How so? Take the hot button issue of same-sex marriage in America. Stanford researcher Robb Willer states that the different political positions can achieve common ground on this topic if the issue is framed for them in a way that speaks to their values. He found that conservatives are persuaded by a patriotism-based argument that same-sex couples are proud Americans who contribute to their economy. They were significantly less persuaded by the idea of legalized same-sex marriage for the pursuit of fairness and equality. That’s a stance more in sync with the liberals’ values. Same issue, different frames, unique responses.

If you reflect on the examples we’ve shared, you’ll notice that the power of a frame lies in its subconscious appeal. We are unaware of its effects. The frames we subscribe to might seem rational. But, they are actually mental shortcuts that preempt us to behave in specific ways, and these shortcuts are deeply embedded in morals, emotions, imagery, and past experiences. This has been tested.

In a study, participants were presented with brief passages about crime in a hypothetical city named Addison. For half of them, a few words were altered so the passage said that crime was a “beast preying” on Addison. For the other half, crime was described as a “virus infecting” the city.
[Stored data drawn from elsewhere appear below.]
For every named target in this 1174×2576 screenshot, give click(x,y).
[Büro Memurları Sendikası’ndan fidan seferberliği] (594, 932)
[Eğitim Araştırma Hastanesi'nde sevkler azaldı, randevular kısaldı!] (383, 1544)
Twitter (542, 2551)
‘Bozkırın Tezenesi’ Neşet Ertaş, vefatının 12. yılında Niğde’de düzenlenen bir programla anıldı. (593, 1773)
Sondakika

This reframe of words influenced people’s beliefs about the crime significantly. Those exposed to the “beast” metaphor believed that crime should be dealt with by using punitive measures, whereas those exposed to the “virus” supported reformative measures. Why do you think this happened?

If you’re wondering what this means for you, remember that when we try to convince people about our beliefs, we mostly speak from our frame. Pause for a second and think about the other person’s frame. Speak to what they care for. Get behind their perspective, and voila! You’ll have an ally.